§ **Task to carry out**: Set out the lines below as a Markdown table with the columns "Row" and "Text", numbering each line and skipping blank ones. Omit the pictures.

======

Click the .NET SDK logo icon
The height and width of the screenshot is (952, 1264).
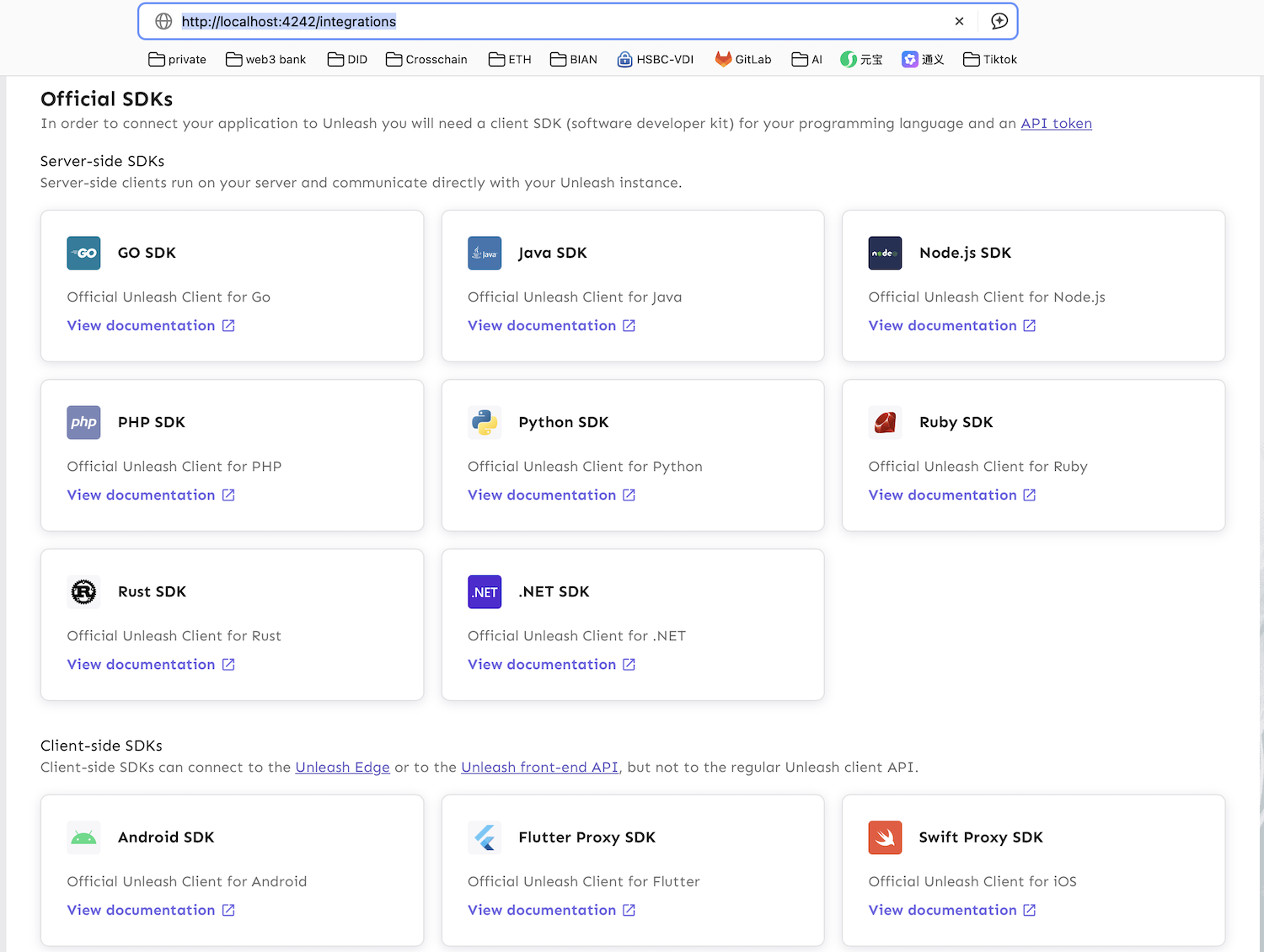(x=485, y=591)
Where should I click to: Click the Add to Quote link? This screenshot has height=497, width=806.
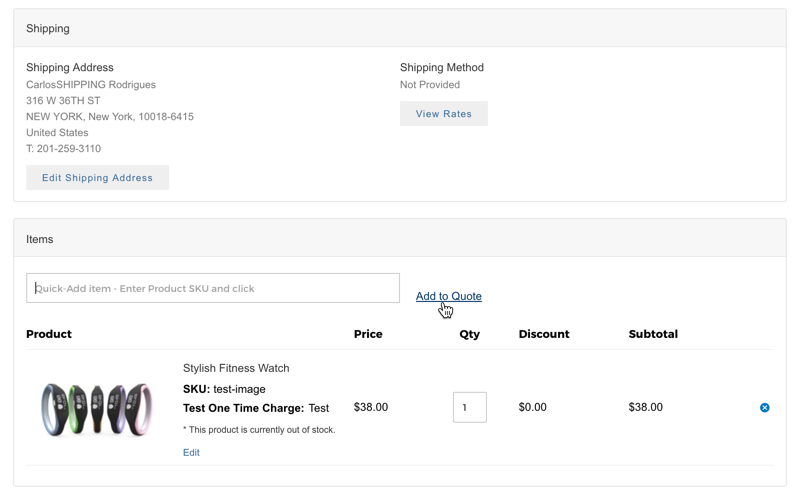coord(448,296)
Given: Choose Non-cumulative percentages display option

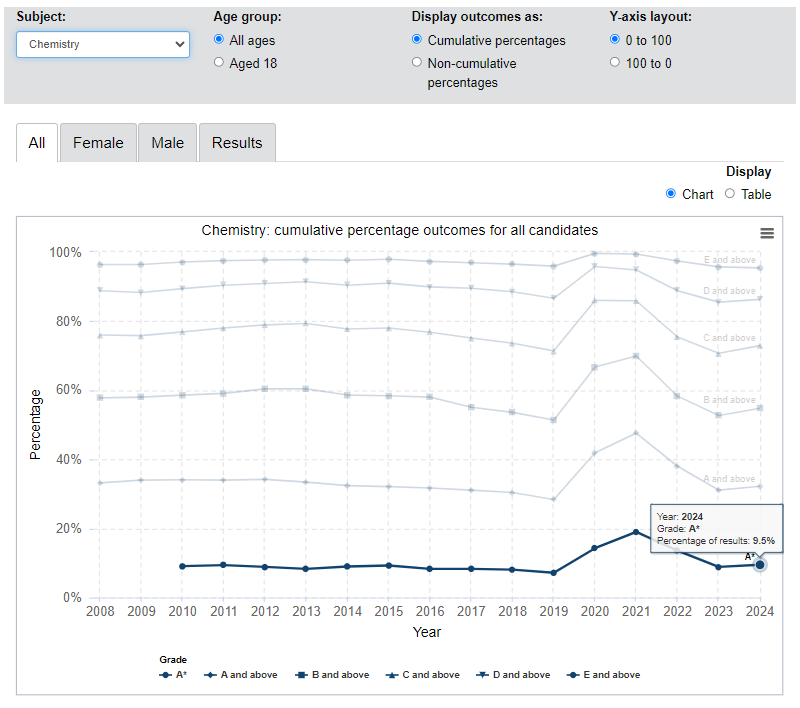Looking at the screenshot, I should [418, 63].

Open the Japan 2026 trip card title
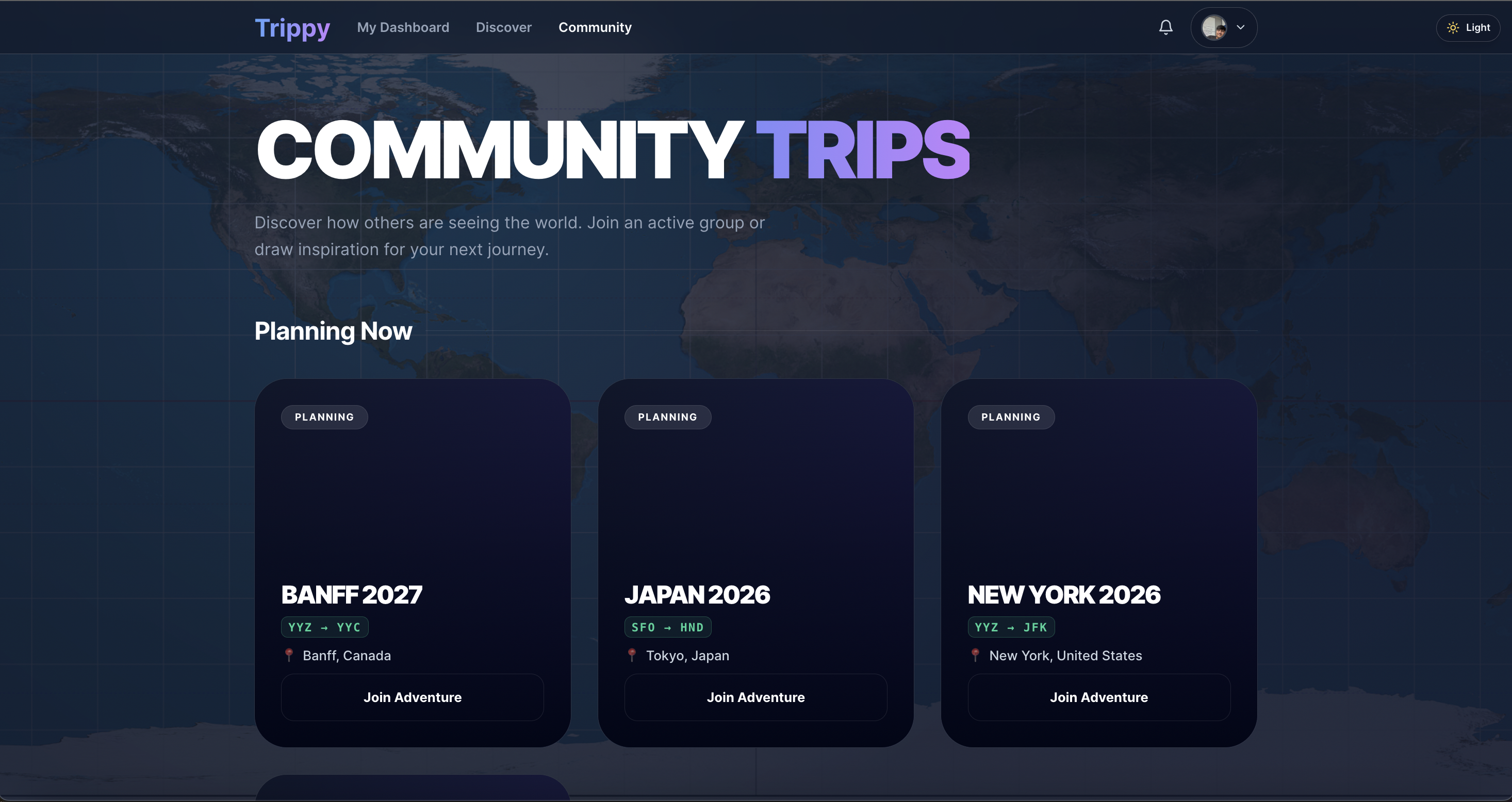(x=697, y=594)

======

§ **Task response**:
| Row | Text |
|---|---|
| 1 | Click the .NET SDK logo icon |
| 2 | The height and width of the screenshot is (952, 1264). |
| 3 | (x=485, y=591) |
| 4 | Where should I click to: Click the Add to Quote link? This screenshot has height=497, width=806. |
| 5 | coord(448,296) |
| 6 | Given: Choose Non-cumulative percentages display option |
| 7 | Looking at the screenshot, I should [418, 63]. |
| 8 | Open the Japan 2026 trip card title |
| 9 | (x=697, y=594) |